## Aim of the task
Only a number is expected here: the count of lines in the data that contain "taskbar".

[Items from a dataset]

=== Begin Enclosure ===

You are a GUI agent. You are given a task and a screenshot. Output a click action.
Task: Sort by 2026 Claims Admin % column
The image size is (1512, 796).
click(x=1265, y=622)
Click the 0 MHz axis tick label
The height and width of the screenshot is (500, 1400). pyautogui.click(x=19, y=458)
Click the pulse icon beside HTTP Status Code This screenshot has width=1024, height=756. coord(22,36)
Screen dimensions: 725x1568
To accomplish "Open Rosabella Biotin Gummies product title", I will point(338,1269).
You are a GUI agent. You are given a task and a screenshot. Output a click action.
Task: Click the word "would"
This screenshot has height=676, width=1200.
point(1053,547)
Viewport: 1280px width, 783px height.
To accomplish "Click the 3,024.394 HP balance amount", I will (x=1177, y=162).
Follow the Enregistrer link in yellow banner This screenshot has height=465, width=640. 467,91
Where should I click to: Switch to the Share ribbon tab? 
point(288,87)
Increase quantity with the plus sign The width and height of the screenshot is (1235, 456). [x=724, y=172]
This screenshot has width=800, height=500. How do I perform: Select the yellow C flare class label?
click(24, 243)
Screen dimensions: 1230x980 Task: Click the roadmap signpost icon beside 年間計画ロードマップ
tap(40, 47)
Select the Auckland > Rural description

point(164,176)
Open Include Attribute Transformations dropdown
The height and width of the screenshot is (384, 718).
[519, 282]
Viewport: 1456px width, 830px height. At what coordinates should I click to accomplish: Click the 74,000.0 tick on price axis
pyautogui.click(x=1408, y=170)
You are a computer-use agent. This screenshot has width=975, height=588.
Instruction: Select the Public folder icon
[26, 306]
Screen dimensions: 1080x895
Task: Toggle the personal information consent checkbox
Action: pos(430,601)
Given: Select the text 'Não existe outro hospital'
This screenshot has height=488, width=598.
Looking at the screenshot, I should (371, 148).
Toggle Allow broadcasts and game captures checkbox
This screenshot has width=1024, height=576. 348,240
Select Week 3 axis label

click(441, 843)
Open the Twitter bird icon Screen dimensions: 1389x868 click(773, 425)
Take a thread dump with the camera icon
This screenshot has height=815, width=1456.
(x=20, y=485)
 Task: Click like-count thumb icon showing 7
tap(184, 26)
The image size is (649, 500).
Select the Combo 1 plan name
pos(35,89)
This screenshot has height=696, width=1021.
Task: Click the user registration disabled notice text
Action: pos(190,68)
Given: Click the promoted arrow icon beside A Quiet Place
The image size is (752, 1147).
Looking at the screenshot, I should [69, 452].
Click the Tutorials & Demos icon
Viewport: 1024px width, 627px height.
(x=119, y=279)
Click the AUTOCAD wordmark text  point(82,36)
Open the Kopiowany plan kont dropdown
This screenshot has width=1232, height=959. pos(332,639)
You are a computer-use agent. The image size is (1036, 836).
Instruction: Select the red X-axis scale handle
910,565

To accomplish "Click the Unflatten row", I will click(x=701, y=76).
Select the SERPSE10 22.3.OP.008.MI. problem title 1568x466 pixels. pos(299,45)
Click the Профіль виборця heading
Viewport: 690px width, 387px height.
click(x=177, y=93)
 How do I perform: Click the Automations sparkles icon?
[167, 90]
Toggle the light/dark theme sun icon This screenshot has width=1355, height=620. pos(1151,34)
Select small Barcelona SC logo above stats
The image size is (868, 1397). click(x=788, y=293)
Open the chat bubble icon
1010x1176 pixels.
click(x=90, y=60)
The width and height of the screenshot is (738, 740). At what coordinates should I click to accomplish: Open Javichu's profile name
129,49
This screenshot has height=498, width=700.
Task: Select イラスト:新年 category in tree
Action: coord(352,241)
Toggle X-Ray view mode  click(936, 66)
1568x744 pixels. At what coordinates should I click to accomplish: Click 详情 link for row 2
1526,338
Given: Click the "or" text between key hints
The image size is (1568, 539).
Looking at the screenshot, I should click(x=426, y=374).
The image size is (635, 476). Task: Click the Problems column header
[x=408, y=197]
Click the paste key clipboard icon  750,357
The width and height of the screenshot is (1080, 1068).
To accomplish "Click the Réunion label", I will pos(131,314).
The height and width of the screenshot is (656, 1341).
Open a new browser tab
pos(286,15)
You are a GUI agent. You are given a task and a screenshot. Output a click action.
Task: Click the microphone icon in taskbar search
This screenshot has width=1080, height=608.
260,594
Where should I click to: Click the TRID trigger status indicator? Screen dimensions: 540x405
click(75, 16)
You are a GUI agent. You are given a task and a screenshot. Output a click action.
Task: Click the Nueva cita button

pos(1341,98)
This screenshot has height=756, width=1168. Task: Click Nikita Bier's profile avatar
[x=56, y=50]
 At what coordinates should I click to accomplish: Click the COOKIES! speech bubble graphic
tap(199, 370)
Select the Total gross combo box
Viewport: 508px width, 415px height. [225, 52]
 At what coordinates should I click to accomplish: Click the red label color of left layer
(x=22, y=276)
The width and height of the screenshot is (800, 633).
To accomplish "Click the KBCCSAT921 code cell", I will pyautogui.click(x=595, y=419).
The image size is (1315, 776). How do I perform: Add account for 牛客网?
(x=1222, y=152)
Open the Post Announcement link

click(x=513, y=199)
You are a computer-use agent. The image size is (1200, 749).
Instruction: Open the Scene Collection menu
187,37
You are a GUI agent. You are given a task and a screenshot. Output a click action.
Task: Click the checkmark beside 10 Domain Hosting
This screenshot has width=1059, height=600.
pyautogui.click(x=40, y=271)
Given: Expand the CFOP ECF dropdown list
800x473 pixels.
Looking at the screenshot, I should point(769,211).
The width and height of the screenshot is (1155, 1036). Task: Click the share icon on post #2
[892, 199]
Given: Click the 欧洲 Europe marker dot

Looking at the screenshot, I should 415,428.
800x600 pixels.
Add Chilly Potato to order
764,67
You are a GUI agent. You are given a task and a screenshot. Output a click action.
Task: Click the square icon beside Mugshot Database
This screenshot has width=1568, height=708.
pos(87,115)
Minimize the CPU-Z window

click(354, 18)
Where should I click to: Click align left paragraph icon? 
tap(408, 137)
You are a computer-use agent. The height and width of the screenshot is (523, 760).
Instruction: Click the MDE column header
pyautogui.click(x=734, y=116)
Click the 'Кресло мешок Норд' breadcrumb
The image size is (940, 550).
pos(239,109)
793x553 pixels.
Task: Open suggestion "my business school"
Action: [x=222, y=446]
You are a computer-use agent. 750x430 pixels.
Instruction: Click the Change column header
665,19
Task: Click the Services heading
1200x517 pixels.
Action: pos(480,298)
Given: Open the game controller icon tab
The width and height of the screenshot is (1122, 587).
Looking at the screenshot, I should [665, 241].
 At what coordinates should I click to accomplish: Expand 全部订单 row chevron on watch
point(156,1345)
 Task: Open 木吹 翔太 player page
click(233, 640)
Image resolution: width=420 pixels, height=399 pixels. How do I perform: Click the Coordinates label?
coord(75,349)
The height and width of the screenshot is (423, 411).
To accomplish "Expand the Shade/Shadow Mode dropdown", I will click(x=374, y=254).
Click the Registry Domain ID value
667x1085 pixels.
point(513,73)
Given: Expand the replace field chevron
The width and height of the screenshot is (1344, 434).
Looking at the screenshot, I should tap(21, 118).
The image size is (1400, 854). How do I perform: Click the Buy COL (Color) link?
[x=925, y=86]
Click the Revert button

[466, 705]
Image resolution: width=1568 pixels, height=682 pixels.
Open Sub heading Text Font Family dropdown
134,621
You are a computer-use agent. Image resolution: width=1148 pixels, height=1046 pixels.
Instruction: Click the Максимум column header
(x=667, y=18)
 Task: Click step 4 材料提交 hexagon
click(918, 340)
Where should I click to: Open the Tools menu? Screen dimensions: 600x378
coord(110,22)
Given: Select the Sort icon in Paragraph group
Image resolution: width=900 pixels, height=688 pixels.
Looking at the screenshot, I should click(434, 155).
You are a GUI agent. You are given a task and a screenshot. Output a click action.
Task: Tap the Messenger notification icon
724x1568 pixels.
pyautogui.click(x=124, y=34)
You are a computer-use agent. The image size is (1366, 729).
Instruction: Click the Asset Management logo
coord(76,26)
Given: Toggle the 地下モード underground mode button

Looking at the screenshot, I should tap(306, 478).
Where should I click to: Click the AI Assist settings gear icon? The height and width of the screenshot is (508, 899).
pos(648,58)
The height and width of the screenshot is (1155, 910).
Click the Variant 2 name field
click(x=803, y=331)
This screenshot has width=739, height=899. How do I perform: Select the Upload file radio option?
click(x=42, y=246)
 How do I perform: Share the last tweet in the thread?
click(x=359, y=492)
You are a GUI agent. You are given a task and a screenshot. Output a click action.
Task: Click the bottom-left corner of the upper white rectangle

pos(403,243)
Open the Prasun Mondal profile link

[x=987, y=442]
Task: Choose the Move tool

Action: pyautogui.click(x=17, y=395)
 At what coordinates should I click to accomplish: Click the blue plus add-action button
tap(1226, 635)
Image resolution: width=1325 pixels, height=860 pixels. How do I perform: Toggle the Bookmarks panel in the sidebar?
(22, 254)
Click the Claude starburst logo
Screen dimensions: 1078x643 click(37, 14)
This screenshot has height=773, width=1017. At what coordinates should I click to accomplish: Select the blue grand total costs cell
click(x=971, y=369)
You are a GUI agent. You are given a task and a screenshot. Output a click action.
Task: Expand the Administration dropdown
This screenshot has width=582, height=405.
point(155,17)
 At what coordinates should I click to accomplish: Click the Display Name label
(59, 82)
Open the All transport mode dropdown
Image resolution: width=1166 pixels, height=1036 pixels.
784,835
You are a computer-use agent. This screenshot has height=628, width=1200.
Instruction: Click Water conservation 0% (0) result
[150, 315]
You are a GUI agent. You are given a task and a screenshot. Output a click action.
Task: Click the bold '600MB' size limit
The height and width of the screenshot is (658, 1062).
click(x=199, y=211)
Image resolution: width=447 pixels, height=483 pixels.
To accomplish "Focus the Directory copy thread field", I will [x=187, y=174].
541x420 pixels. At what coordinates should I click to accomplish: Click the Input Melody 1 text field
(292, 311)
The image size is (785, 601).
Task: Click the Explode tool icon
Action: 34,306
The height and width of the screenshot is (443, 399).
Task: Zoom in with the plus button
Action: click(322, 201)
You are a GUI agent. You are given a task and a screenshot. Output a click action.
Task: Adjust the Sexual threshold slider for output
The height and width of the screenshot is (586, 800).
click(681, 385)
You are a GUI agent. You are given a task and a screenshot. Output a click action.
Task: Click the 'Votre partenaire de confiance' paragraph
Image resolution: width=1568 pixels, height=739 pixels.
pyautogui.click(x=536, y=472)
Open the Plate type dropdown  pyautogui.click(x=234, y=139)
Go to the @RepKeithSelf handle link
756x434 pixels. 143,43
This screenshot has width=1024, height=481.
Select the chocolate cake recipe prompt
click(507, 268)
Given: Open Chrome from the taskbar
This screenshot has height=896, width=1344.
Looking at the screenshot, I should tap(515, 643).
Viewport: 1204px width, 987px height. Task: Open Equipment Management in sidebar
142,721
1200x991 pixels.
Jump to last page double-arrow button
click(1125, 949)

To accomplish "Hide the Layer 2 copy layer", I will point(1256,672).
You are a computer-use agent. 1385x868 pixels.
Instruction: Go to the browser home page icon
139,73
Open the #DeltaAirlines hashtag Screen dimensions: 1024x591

=== End Enclosure ===

## Final answer
2